We have Jane Ziegelman to thank for reminding us that the Lower East Side was not always a Jewish enclave. So many others who passed through Ellis Island made their homes there as they embarked on their new lives in America. There were German immigrants from different parts of the country, seeking relief from a depressed economy; Irish, fleeing from the horrors of the potato famine; Italians, hoping to cash in on the boom in the construction trades; Lithuanians escaping from abject poverty; and Russian Jews, refugees from state-sponsored pogroms.

Ziegelman calls her book “A culinary history of five families;” It is more a history of life in one tenement in the Lower East Side.
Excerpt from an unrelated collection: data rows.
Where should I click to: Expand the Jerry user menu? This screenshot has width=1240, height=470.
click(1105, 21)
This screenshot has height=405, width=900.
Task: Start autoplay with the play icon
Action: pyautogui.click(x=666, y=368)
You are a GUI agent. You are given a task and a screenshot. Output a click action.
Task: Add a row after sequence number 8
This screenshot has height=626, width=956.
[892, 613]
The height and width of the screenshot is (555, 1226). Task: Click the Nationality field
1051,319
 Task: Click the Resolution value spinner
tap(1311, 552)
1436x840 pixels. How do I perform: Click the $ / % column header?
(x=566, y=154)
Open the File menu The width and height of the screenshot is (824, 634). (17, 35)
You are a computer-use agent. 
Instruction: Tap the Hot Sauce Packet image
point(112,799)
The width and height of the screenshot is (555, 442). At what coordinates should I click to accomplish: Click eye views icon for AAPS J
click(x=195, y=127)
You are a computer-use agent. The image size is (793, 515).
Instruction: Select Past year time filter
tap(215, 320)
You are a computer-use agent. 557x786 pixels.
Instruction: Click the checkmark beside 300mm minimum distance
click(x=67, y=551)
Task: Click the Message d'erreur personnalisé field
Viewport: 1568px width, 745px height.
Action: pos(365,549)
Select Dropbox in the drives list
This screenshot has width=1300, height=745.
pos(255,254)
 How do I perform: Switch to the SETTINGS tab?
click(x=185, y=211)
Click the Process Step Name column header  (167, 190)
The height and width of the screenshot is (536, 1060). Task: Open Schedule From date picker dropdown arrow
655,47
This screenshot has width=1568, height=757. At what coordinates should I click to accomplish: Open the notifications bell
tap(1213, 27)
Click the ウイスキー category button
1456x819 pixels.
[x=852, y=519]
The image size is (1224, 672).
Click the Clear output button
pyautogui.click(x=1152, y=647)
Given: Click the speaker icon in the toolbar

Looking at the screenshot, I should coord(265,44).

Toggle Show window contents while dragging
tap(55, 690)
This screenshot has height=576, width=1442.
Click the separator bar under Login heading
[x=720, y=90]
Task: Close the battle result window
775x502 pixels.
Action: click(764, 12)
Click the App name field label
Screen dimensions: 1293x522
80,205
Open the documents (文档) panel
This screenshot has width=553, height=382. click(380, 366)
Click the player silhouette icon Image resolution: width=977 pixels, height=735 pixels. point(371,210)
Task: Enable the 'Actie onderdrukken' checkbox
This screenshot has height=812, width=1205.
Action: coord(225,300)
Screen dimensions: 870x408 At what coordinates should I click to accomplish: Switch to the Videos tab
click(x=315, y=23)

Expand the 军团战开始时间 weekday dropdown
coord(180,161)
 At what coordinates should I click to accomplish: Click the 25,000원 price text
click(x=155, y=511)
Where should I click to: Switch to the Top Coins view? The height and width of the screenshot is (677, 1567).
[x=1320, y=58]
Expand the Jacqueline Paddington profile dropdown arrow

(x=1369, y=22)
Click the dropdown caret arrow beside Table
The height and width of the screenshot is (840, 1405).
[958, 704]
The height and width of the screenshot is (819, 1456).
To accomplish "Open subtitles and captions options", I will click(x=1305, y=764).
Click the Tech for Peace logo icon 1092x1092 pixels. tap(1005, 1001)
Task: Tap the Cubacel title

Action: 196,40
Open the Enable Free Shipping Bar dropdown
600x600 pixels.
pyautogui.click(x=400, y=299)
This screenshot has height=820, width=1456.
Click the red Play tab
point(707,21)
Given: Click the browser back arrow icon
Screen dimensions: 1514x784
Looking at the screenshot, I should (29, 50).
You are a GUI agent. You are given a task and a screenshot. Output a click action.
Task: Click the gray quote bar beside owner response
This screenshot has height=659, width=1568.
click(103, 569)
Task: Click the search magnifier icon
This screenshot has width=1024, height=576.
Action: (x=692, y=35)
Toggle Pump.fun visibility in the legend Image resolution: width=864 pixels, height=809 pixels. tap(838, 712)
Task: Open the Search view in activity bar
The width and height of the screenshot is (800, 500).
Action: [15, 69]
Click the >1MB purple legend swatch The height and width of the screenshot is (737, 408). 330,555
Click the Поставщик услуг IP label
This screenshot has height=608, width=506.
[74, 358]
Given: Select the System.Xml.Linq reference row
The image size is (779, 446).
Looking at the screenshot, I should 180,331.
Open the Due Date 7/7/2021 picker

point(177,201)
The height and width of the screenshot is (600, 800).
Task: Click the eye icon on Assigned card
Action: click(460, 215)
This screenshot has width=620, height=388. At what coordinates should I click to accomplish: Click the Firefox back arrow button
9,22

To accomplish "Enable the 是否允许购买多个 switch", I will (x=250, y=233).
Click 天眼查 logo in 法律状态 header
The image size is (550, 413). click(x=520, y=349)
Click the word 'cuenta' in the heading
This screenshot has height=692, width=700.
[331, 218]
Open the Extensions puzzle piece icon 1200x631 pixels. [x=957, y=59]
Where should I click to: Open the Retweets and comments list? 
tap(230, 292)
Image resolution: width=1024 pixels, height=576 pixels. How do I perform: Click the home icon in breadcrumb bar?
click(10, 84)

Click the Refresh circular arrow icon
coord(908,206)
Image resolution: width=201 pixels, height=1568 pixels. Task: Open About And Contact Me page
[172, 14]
She has very skillfully painted a picture of what is surely representative of all the hardships the recently arrived immigrants had to endure: no running water, as many as four families sharing the apartment, and outdoor toilets. When they were first built, beginning around 1860, these five-story tenements were billed as the latest in living accommodations. Opinions regarding them changed quickly, and the very word became a pejorative, synonymous for sub-standard housing. In 1901, the city ruled that the buildings must have running water, albeit cold, interior toilets, and a window in every room.

In addition to skillfully creating an aura of authenticity about life in 97 Orchard Street the author has interjected several historical events. One of the more interesting, and one with long-term significance for the Jewish community, is the author’s description of the break between the Reform and Orthodox movements over the laws of kashruth. True to the book’s subtitle, there are recipes in the book, but to my mind they are more curiosities than inducements to run off to your kitchen to try them out.

Ziegelman’s ability to put the reader into the tenement apartments of her five subject families is testament to the quality and depth of her research. The conversations and events she describes convey an air of total authenticity, every bit as authentic as the historic framework within which she has written this fine volume.

*
Yaffe is a freelance writer and lover of great food, based in Bethesda.